The sales tool is a new development for the centralized management of energy-industry-related, metering-point-specific data and the seamless mapping of the sales and contract processes. As the system of record, it is designed with a strong focus on integration and exchanges data with numerous surrounding systems via a wide range of interfaces. Throughout the implementation, AI-assisted development using the GitHub Copilot CLI as an agentic assistant is consistently applied. The AI assistant is firmly integrated into the daily development process through project-wide guidelines and recurring shortcuts and, under human supervision, performs research, code generation, refactoring, testing, and reviews. This creates a continuous AI-assisted development workflow across multiple microservices and a web frontend. The goal of using AI is to deliver solutions faster, with higher quality, while optimizing costs.
Technically, the sales tool consists of a web frontend, a BFF gateway, and several microservices, each with its own relational database. The components are operated in a public cloud and connected to surrounding systems via a message bus, REST APIs, and OData. AI assistance is firmly integrated into the workflow: The command-line AI automatically loads an AI harness consisting of rules, templates, skills, and role-based agents and works with specialized sub-agents for research, implementation, and review. A file-based working memory, a worktree-per-branch model, and tool integrations via a Model Context Protocol make the AI sessions reproducible and consistent across multiple parallel topics. With this AI assistance, the entire process chain from specification, planning, implementation, and testing through deployment, error analysis, and issue resolution can be covered, accompanied by continuous optimization of the development process.

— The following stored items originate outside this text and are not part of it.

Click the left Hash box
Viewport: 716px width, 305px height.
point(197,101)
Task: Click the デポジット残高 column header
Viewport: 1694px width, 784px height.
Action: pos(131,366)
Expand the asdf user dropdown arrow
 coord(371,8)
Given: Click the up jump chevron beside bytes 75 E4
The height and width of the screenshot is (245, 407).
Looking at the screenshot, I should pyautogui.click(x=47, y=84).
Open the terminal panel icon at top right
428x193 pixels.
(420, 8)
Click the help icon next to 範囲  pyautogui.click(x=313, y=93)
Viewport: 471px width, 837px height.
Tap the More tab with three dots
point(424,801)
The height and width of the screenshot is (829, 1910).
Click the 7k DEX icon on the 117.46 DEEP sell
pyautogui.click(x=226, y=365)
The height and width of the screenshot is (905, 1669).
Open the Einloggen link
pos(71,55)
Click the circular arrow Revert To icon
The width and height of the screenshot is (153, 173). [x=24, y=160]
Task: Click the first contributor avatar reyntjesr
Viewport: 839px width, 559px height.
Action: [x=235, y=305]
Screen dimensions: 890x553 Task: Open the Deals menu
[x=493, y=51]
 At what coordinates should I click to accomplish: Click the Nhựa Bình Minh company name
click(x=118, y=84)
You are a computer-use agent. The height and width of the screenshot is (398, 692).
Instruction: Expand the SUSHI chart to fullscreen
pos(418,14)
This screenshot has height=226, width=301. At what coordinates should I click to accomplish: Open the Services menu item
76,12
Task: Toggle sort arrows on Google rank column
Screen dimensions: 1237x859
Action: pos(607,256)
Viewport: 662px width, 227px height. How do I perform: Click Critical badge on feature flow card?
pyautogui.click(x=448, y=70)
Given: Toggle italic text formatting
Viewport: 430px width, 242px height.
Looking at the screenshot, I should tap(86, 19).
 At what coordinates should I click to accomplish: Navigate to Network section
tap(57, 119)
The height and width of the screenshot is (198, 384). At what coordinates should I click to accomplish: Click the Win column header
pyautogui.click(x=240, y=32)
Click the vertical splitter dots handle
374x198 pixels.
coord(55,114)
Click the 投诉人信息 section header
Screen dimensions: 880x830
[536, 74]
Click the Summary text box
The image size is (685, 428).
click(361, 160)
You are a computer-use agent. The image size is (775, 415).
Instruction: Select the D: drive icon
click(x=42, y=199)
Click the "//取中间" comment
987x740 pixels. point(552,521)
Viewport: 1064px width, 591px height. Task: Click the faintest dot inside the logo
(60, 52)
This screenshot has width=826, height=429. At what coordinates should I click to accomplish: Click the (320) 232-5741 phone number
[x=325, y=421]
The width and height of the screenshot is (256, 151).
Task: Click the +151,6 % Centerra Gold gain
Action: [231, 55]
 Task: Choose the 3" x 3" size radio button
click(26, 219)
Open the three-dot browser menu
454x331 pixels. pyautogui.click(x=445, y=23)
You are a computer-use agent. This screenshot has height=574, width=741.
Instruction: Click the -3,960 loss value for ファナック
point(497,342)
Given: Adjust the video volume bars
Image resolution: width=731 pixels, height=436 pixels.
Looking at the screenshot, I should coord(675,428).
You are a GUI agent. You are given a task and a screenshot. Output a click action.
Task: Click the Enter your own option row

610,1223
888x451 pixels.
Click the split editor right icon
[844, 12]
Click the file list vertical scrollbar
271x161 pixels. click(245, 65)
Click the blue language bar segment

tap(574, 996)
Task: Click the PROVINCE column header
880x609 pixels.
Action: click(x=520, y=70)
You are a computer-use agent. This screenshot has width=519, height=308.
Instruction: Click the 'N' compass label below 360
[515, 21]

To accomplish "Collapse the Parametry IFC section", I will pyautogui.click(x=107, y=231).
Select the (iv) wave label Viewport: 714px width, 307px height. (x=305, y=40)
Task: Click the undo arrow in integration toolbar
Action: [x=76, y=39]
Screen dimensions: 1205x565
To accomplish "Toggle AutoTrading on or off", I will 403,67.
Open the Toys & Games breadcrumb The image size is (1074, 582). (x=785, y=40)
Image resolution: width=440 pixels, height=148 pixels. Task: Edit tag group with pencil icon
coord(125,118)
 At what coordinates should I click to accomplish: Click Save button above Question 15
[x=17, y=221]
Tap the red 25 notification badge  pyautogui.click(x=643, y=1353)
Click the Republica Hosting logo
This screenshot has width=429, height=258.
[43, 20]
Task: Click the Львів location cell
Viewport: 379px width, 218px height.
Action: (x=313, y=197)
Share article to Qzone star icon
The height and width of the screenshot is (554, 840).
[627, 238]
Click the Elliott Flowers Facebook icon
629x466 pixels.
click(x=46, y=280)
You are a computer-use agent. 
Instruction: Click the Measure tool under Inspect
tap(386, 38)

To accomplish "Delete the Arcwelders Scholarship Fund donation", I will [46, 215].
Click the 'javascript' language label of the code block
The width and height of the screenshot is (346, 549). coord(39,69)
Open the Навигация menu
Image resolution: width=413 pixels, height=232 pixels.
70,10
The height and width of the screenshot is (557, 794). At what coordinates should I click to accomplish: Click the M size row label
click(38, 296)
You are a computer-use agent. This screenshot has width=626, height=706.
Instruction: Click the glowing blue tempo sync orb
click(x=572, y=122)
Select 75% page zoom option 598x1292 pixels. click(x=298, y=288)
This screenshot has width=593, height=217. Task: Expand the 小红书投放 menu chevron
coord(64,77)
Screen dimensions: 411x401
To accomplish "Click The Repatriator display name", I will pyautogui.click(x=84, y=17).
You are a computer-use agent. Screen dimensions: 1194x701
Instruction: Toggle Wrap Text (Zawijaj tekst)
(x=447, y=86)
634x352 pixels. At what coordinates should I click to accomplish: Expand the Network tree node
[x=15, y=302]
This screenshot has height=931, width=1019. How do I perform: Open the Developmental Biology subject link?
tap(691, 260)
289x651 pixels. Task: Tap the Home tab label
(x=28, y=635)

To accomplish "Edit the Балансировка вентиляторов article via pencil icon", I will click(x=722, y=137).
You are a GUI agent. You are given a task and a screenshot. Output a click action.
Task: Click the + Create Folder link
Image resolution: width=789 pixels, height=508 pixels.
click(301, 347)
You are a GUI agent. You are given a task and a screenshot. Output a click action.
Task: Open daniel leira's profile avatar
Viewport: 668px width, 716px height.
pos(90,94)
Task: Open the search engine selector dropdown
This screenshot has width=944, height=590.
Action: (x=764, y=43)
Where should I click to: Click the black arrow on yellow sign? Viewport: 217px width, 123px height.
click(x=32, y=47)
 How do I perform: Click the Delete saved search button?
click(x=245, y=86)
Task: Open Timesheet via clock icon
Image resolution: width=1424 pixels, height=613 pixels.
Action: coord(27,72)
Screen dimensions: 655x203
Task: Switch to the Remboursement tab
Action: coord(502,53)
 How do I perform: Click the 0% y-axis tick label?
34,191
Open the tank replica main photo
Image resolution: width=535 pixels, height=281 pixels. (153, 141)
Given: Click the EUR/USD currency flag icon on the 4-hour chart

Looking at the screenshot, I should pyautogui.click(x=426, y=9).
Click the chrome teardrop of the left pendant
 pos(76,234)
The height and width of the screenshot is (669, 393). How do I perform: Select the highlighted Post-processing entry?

From a functional perspective, the sales tool covers the entire end-to-end process, from sales through quotation and contract creation to the end of the contract term, and serves as the system of record for energy-industry-related, metering-point-specific data. The focus is on the AI-assisted implementation of functional requirements: With AI support, testable user stories, feasibility analyses, technical proposals, in-depth research, plans, and executable code are created from workshops, specifications, and tickets – strictly specification-driven, without inventing requirements, and with a clear separation between facts, assumptions, and open questions. AI accelerates domain analysis, data modeling, and interface development, while functional decisions and quality assurance remain under human responsibility.